No caso analisado, o pai e guardião unilateral de uma adolescente ajuizou ação para suprir o consentimento materno, com o objetivo de obter passaporte e autorização de viagem internacional para a filha comemorar seus 15 anos na Disney. O Tribunal de Justiça do Distrito Federal e dos Territórios (TJDFT) já havia reconhecido a competência do juizado da infância e juventude, decisão posteriormente questionada pelo Ministério Público em recurso especial ao STJ. O MP sustentava que, não havendo risco, o caso deveria ser julgado pela vara de família e sucessões.

O ministro Ricardo Villas Bôas Cueva, relator do processo, frisou que a Justiça especializada em infância e juventude não atua apenas em situações de risco, abandono ou vulnerabilidade, mas também é responsável por prevenir e garantir direitos fundamentais das crianças e adolescentes, conforme disposto no artigo 98 do Estatuto da Criança e do Adolescente (ECA). Segundo o relator, o artigo 148, parágrafo único, alínea "d", do ECA, prevê competência absoluta do juizado de infância para julgar conflitos parentais que impactem o exercício de direitos do menor.

O relator destacou ainda que, embora as varas de família sejam responsáveis por questões de guarda e visitas, isso não se estende a matérias de competência exclusiva do juizado da infância e juventude, que são determinadas por lei federal. O pedido de suprimento de autorização para viagem internacional, nesse contexto, não configura litígio sobre guarda ou visitas, mas sim uma providência de jurisdição voluntária relacionada à proteção dos direitos do menor.

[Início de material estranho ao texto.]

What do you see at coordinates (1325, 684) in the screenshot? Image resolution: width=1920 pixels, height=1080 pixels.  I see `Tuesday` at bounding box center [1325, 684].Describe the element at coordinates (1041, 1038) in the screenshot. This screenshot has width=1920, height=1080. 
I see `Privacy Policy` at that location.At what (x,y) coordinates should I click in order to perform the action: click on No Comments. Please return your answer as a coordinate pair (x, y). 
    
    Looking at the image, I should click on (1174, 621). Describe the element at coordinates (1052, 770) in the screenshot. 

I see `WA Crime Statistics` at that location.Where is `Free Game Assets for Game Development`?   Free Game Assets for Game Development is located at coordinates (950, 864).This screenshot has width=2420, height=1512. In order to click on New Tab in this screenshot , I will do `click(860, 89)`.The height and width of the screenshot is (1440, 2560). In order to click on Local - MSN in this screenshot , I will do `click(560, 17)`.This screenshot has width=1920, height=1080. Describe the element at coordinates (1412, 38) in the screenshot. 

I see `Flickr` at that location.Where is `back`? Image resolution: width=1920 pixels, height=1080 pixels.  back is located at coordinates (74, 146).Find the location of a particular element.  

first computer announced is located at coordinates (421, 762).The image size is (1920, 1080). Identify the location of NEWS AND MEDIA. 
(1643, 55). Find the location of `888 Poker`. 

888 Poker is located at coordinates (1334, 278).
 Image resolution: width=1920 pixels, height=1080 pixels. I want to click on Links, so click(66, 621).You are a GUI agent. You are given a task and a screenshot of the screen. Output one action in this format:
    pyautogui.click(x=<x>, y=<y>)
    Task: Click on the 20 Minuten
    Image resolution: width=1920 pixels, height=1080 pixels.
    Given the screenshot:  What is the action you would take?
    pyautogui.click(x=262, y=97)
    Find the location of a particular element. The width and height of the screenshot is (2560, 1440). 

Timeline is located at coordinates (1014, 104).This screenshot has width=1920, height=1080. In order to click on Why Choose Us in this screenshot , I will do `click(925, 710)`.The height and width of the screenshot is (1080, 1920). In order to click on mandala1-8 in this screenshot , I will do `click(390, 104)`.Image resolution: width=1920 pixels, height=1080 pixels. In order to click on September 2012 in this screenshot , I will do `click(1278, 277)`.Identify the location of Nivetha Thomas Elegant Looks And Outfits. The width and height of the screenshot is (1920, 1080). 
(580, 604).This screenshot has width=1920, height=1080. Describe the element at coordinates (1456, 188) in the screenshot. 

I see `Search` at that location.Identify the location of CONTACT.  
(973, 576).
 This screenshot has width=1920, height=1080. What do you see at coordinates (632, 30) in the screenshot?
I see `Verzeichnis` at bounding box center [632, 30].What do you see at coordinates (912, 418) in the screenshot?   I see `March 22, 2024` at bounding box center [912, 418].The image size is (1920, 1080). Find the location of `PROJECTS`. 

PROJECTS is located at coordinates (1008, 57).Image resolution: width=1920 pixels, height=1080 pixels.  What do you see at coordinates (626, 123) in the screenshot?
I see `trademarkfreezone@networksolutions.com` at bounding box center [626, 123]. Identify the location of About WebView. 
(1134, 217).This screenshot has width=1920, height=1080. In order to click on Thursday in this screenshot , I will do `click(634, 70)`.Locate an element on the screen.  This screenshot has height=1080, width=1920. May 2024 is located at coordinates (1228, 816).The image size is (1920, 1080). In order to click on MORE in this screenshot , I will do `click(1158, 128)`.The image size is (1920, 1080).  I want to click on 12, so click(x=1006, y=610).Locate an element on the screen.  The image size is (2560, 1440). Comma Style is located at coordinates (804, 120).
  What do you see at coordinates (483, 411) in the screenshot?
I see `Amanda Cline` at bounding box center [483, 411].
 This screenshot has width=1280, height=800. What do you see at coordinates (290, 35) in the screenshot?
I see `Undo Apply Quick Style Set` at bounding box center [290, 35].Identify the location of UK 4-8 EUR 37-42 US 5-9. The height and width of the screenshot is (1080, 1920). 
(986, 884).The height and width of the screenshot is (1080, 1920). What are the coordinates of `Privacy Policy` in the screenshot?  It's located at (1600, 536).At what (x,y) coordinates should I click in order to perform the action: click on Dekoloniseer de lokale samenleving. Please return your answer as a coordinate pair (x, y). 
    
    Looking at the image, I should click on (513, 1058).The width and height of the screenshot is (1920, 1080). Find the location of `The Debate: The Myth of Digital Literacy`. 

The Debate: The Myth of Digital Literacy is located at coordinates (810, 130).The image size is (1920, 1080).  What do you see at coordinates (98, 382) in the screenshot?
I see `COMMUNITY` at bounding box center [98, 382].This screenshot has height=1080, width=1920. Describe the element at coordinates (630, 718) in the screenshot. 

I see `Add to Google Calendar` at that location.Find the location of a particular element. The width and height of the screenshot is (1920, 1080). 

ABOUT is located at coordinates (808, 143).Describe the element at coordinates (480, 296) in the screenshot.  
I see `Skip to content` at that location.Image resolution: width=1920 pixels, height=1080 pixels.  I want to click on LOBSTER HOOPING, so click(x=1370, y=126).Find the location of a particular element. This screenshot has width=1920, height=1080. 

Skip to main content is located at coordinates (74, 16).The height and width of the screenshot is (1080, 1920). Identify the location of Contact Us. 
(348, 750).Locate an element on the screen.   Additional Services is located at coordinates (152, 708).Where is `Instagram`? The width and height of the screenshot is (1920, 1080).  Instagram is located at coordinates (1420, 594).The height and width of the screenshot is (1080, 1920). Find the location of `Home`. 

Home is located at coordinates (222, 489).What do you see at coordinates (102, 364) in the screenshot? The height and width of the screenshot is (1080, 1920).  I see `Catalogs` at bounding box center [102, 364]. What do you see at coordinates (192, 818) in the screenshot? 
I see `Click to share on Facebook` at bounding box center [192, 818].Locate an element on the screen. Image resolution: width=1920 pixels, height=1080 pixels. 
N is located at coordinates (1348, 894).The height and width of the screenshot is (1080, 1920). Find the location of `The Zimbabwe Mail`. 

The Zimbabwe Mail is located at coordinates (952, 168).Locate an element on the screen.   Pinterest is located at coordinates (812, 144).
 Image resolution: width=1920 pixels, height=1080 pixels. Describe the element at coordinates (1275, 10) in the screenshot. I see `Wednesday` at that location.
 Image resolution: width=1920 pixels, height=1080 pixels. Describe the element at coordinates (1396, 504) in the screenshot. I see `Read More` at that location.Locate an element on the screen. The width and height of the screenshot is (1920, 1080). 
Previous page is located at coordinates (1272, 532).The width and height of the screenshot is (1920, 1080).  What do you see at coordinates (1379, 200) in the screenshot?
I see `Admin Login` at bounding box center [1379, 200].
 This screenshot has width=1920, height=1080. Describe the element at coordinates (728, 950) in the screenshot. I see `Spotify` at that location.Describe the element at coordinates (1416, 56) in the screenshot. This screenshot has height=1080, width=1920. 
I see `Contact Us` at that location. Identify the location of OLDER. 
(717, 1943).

Além disso, o ministro lembrou que a existência de juizados de infância e juventude em aeroportos e rodoviárias tem o objetivo de oferecer respostas rápidas e efetivas para casos de deslocamento de crianças e adolescentes, conforme os artigos 83 e 85 do ECA. Ele enfatizou que, mesmo sem risco iminente, a negativa injustificada de um dos pais em autorizar a viagem pode impedir o exercício de direitos fundamentais, como o direito à convivência familiar, lazer, cultura e liberdade de locomoção.

O acórdão está disponível no REsp 2.062.293.

Impacto no Dia a Dia dos Advogados

Esta decisão reforça a necessidade de que pedidos de suprimento de autorização para viagens internacionais de menores sejam direcionados à vara da infância e juventude, independentemente da existência de risco. Advogados que atuam em direito de família, infância e juventude, ou que lidam com demandas relacionadas a viagens de menores, deverão atentar para a competência absoluta do juizado especializado, ajustando suas estratégias processuais e peças iniciais conforme o entendimento do STJ. A mudança afeta principalmente profissionais dedicados à defesa dos interesses de crianças, adolescentes e suas famílias, exigindo atualização quanto à tramitação adequada desses pedidos.